Bangor University Students conquer Kilimanjaro
After six days of blood, sweat and tears a group of Bangor University students triumphantly reached the summit of Mount Kilimanjaro, all in the name of charity.
Earlier in September, the group travelled to Africa to climb the 5,895m peak to raise money for Dig Deep, a charity that works with communities in Kenya to provide clean water and sanitation.
Led by Daniel Blaney, School of Sports, Health and Exercise Sciences, the team of 7 students, alumni and friends successfully raised £22,575 for their chosen charity after a year of fundraising.
On their return from Africa, Daniel said: “It was absolutely fantastic and very much the hardest physical challenge I've ever faced.
“We were teamed up with a group from Bath Spa University and every single one of us made it to the summit. As group leader I was absolutely over the moon with this, as very few groups this large make it to the top together.

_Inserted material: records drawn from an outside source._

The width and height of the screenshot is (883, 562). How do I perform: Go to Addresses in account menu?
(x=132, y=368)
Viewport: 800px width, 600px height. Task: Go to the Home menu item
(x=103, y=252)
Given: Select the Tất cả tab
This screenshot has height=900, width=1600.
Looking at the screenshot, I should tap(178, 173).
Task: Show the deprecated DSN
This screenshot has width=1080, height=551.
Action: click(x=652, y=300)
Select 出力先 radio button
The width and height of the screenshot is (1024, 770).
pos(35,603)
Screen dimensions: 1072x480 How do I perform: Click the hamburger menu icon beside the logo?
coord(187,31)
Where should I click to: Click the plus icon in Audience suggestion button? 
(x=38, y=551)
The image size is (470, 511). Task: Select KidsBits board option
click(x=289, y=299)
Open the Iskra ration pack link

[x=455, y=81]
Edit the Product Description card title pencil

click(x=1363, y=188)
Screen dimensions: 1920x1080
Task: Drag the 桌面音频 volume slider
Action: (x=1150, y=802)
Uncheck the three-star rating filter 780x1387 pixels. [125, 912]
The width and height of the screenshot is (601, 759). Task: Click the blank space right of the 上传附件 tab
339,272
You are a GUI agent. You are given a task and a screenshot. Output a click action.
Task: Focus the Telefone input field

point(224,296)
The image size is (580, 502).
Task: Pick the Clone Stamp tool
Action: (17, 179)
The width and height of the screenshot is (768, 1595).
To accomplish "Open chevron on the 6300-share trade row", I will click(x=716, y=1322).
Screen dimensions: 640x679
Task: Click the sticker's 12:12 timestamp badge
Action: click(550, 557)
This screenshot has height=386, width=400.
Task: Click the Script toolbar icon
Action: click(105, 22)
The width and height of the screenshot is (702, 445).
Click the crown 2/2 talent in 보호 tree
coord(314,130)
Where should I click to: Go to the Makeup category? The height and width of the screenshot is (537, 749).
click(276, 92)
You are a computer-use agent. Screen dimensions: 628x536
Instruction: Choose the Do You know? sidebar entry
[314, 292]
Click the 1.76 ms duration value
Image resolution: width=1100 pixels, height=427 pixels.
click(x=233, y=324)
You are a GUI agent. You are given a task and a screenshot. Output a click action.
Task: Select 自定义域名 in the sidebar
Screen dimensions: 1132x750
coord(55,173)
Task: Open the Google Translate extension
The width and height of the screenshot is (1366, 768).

“Summit day started at about 1 am, as without extra oxygen it was vital that we had plenty of time after reaching the summit to get as close to sea level as we could. After reaching the summit we had to descend 4000m, about three times the height of Snowdon. The biggest challenge we faced was the altitude, it affects everyone differently and can cause severe headaches, vomiting and loss of appetite which is perhaps the greatest issue as you are burning close to 4000 calories per day.
“Summit night was easily the hardest thing I have ever done, but the reward of reaching the summit and having a 360 degree view of a sea of clouds thousands of metres below you completely dwarfed the challenge.”
Each student had a fundraising target of £2,990 to undertake the trip. Their fundraising events included bag packing sessions at local supermarkets, events at Academi, the University’s nightclub, gigs in Bolton by friends of the team and they also tackled the gruelling Welsh 3000s in Snowdonia as a training exercise and as a means to raise more sponsorship.
Daniel explained: “We’re raising money for this charity because the lack of clean water in countries like Kenya is a huge problem, but one that we can fix easily. The money we can raise together may not seem like a huge amount to us, but to the people in these communities it makes a huge impact and is the difference between life and death for many of them. Everybody should have access to clean water and everybody has something they can do to help.”
Along with Daniel the team were Alex Battery, School of Sports, Health and Exercise Sciences; Imogen Hammond and Jasmine Chinnery, School of Environment, Natural Resources and Geography; Daniel’s sister, Megan Blaney, Bangor Business School, Sam Rees, alumnus and their friend Ceri Morgan.
The improvements the Dig Deep charity make will allow for a better standard of education in rural communities, meaning more of the people can escape poverty.